*REQUIREMENT*:
Copy out every one of the items below word for word.

*THE RECORDS*:

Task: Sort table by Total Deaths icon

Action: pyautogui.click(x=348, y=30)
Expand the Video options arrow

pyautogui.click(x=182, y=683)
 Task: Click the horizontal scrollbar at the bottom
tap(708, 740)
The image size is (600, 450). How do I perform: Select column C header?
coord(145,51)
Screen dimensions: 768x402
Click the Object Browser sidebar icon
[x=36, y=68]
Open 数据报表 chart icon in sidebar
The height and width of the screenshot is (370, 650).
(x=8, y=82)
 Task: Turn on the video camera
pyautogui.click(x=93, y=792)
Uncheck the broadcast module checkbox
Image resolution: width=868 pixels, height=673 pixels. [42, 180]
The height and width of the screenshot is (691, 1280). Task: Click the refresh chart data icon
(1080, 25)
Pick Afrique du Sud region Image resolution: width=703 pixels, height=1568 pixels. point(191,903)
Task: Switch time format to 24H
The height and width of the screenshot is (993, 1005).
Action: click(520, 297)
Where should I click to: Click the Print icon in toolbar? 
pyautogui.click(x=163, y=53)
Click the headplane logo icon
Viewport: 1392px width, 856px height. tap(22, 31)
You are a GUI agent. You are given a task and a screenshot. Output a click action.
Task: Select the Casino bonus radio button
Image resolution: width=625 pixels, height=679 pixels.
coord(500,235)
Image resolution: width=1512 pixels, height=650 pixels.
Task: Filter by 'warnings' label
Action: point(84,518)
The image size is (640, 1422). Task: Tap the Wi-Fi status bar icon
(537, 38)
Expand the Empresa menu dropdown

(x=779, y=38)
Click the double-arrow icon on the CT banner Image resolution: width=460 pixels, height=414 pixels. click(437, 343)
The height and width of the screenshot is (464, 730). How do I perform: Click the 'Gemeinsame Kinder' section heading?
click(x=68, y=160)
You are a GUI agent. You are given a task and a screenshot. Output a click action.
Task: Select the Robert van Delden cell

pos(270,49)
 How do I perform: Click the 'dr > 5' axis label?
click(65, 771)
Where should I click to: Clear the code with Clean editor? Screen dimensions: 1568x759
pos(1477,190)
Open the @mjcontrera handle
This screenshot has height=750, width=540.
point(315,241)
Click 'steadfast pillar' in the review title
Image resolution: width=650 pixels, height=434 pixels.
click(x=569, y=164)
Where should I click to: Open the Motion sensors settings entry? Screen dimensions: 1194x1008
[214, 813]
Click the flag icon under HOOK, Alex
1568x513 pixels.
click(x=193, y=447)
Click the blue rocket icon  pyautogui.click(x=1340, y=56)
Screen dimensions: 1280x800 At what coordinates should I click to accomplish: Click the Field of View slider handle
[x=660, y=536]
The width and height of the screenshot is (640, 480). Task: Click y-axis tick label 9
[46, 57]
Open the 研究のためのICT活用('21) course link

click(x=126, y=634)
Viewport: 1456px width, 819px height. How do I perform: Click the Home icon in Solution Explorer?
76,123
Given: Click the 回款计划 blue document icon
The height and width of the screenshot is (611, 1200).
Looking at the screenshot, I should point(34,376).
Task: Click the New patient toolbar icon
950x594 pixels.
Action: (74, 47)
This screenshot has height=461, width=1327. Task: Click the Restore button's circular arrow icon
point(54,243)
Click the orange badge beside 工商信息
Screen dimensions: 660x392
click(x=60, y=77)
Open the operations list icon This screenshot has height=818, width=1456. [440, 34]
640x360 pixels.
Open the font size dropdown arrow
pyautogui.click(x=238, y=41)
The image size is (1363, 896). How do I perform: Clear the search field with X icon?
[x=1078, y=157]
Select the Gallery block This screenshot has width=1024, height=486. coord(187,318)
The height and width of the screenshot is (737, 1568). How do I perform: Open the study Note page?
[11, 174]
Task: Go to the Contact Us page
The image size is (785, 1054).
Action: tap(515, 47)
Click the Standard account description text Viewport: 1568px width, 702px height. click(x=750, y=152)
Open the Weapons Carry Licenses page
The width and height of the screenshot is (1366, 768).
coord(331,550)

*SOLUTION*:
Task: Sort table by Total Deaths icon

Action: pyautogui.click(x=348, y=30)
Expand the Video options arrow

pyautogui.click(x=182, y=683)
 Task: Click the horizontal scrollbar at the bottom
tap(708, 740)
The image size is (600, 450). How do I perform: Select column C header?
coord(145,51)
Screen dimensions: 768x402
Click the Object Browser sidebar icon
[x=36, y=68]
Open 数据报表 chart icon in sidebar
The height and width of the screenshot is (370, 650).
(x=8, y=82)
 Task: Turn on the video camera
pyautogui.click(x=93, y=792)
Uncheck the broadcast module checkbox
Image resolution: width=868 pixels, height=673 pixels. [42, 180]
The height and width of the screenshot is (691, 1280). Task: Click the refresh chart data icon
(1080, 25)
Pick Afrique du Sud region Image resolution: width=703 pixels, height=1568 pixels. point(191,903)
Task: Switch time format to 24H
The height and width of the screenshot is (993, 1005).
Action: click(520, 297)
Where should I click to: Click the Print icon in toolbar? 
pyautogui.click(x=163, y=53)
Click the headplane logo icon
Viewport: 1392px width, 856px height. tap(22, 31)
You are a GUI agent. You are given a task and a screenshot. Output a click action.
Task: Select the Casino bonus radio button
Image resolution: width=625 pixels, height=679 pixels.
coord(500,235)
Image resolution: width=1512 pixels, height=650 pixels.
Task: Filter by 'warnings' label
Action: point(84,518)
The image size is (640, 1422). Task: Tap the Wi-Fi status bar icon
(537, 38)
Expand the Empresa menu dropdown

(x=779, y=38)
Click the double-arrow icon on the CT banner Image resolution: width=460 pixels, height=414 pixels. click(437, 343)
The height and width of the screenshot is (464, 730). How do I perform: Click the 'Gemeinsame Kinder' section heading?
click(x=68, y=160)
You are a GUI agent. You are given a task and a screenshot. Output a click action.
Task: Select the Robert van Delden cell

pos(270,49)
 How do I perform: Click the 'dr > 5' axis label?
click(65, 771)
Where should I click to: Clear the code with Clean editor? Screen dimensions: 1568x759
pos(1477,190)
Open the @mjcontrera handle
This screenshot has height=750, width=540.
point(315,241)
Click 'steadfast pillar' in the review title
Image resolution: width=650 pixels, height=434 pixels.
click(x=569, y=164)
Where should I click to: Open the Motion sensors settings entry? Screen dimensions: 1194x1008
[214, 813]
Click the flag icon under HOOK, Alex
1568x513 pixels.
click(x=193, y=447)
Click the blue rocket icon  pyautogui.click(x=1340, y=56)
Screen dimensions: 1280x800 At what coordinates should I click to accomplish: Click the Field of View slider handle
[x=660, y=536]
The width and height of the screenshot is (640, 480). Task: Click y-axis tick label 9
[46, 57]
Open the 研究のためのICT活用('21) course link

click(x=126, y=634)
Viewport: 1456px width, 819px height. How do I perform: Click the Home icon in Solution Explorer?
76,123
Given: Click the 回款计划 blue document icon
The height and width of the screenshot is (611, 1200).
Looking at the screenshot, I should point(34,376).
Task: Click the New patient toolbar icon
950x594 pixels.
Action: (74, 47)
This screenshot has height=461, width=1327. Task: Click the Restore button's circular arrow icon
point(54,243)
Click the orange badge beside 工商信息
Screen dimensions: 660x392
click(x=60, y=77)
Open the operations list icon This screenshot has height=818, width=1456. [440, 34]
640x360 pixels.
Open the font size dropdown arrow
pyautogui.click(x=238, y=41)
The image size is (1363, 896). How do I perform: Clear the search field with X icon?
[x=1078, y=157]
Select the Gallery block This screenshot has width=1024, height=486. coord(187,318)
The height and width of the screenshot is (737, 1568). How do I perform: Open the study Note page?
[11, 174]
Task: Go to the Contact Us page
The image size is (785, 1054).
Action: tap(515, 47)
Click the Standard account description text Viewport: 1568px width, 702px height. click(x=750, y=152)
Open the Weapons Carry Licenses page
The width and height of the screenshot is (1366, 768).
coord(331,550)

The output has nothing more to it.